Heartlands
- Theme: Mining and the Cornish diaspora
- Area: 19 acres (7.7 ha)
- Coordinates: 50°13′22″N 5°16′29″W﻿ / ﻿50.22273°N 5.27464°W
- Opened: 20 April 2012
- Closed: 28 February 2024

= Heartlands Cornwall =

Heartlands Cornwall, often known simply as Heartlands, was a World Heritage Site Gateway and visitor attraction in Pool, Cornwall, England, UK. It was dubbed as Cornwall's first free cultural playground. It was developed at South Crofty's Robinson Shaft and spread over 19 acres in the former mining heart of Cornwall.

The project was funded by the National Lottery and was opened on 20 April 2012 after 14 years of planning.

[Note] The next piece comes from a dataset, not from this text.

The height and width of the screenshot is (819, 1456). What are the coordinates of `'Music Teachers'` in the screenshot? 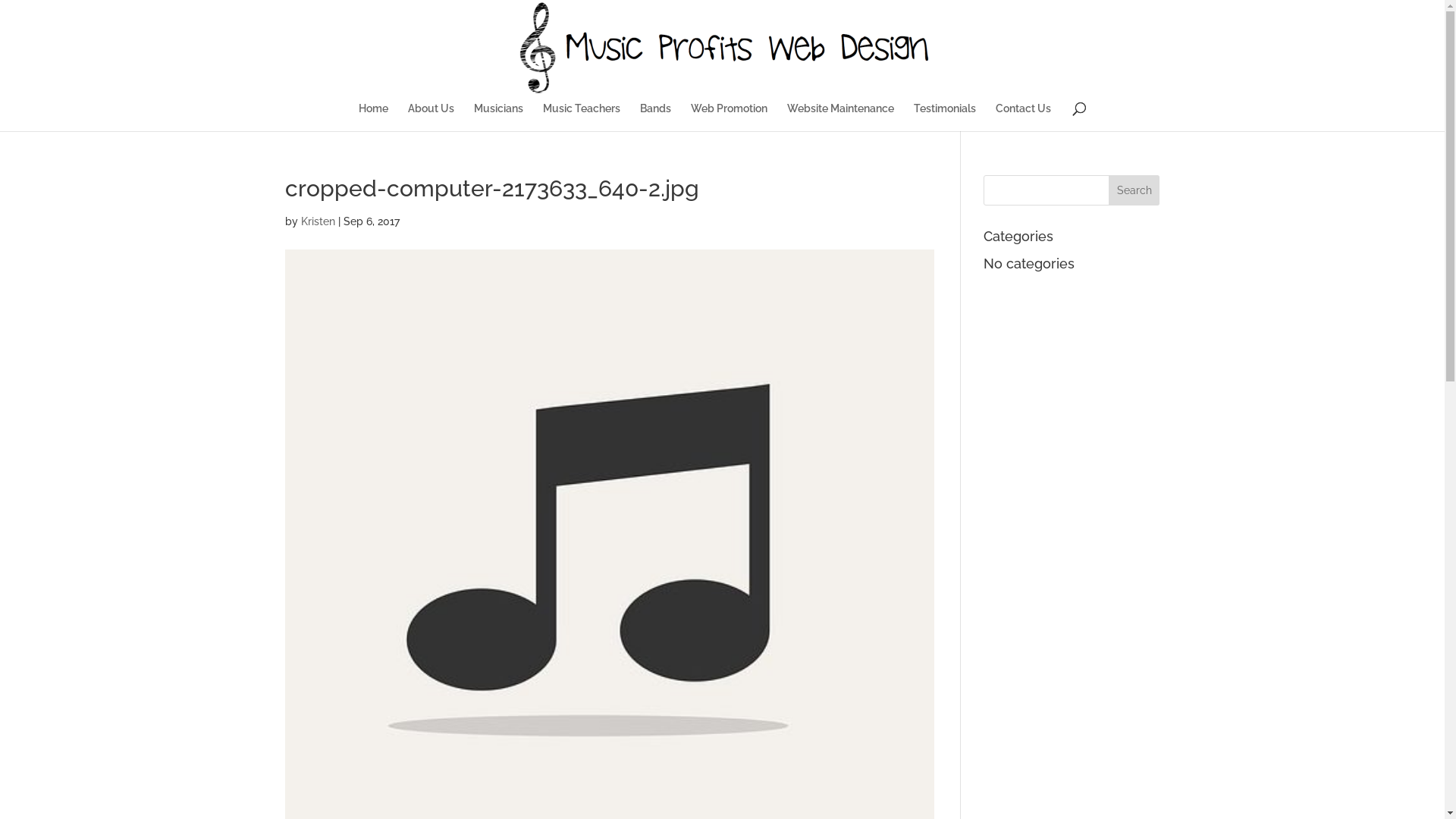 It's located at (581, 116).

In 2014 the project came close to closure and was forced to reorganise its business plan and reduce its paid staff as a consequence of low visitor numbers and income.

On 5th January 2024, the park announced its closure because of financial difficulties.

The museum, soft play centre, conference centre and café closed the next month but the independent shops remain open as of 25th April 2024.

The Heartlands Trust wound up on 24th April 2024 and sold its assets, The park is now in control of Cornwall Council.

==Parkrun ==
A parkrun takes place at Heartlands every Saturday.